Collected data
<<<<

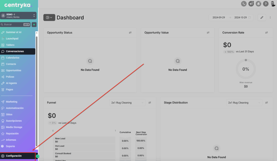The height and width of the screenshot is (161, 277).
Task: Expand the dashboard layout switcher dropdown
Action: (49, 18)
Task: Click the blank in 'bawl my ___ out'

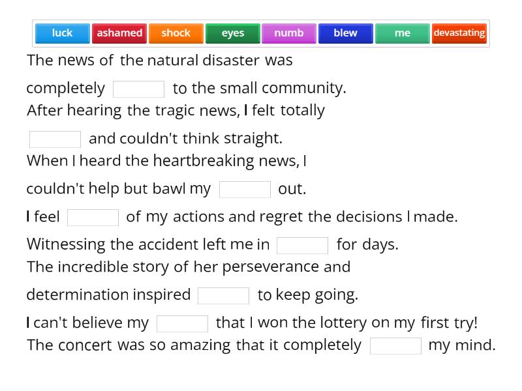Action: (245, 188)
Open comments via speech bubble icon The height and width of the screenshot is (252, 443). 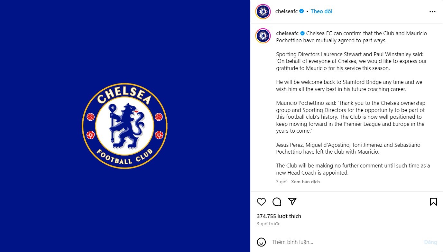[x=277, y=202]
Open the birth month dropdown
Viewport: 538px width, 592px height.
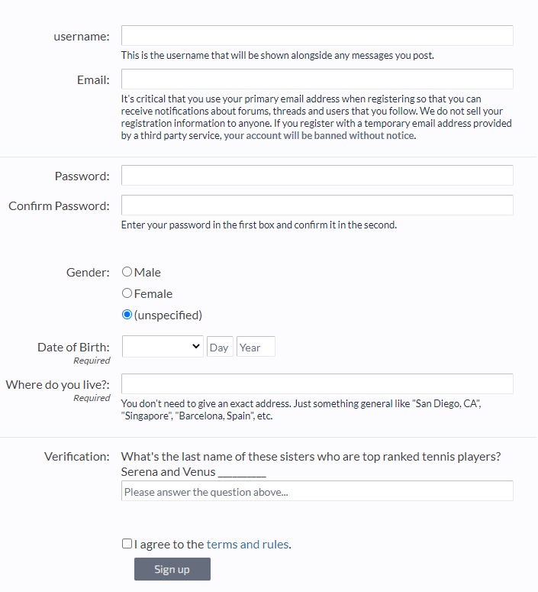pos(163,347)
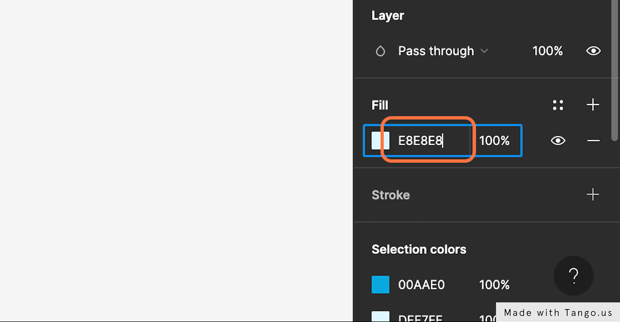
Task: Open the 00AAE0 blue selection color swatch
Action: click(380, 284)
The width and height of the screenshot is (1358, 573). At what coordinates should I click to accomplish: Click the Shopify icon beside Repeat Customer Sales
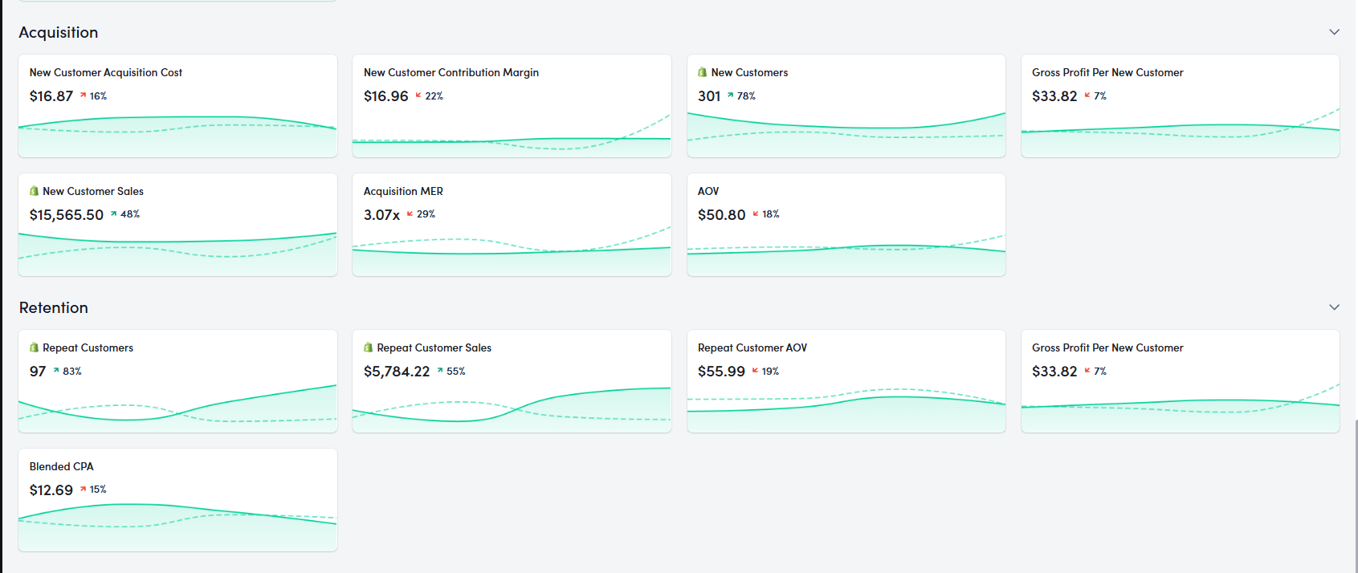pos(368,347)
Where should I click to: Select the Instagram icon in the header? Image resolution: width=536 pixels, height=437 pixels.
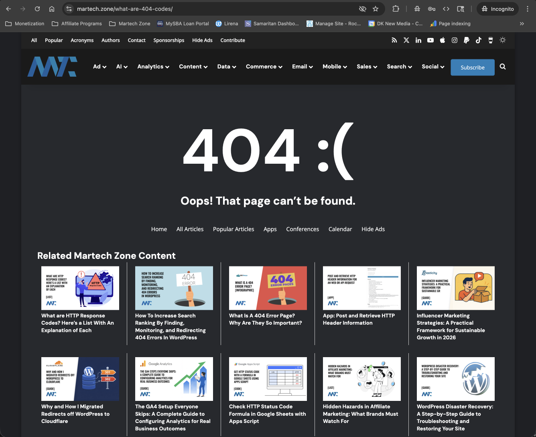454,40
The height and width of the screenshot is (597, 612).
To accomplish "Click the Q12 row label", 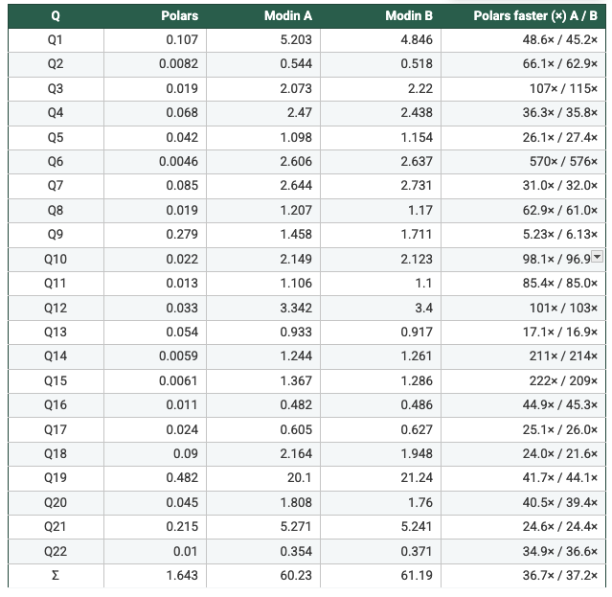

>>>>

> Exercise directions: With the pictures left out, copy exactly the lines from the one containing "The height and width of the screenshot is (597, 612)." through the final line of the records above, both included.

> Completed task:
The height and width of the screenshot is (597, 612).
To accomplish "Click the Q12 row label", 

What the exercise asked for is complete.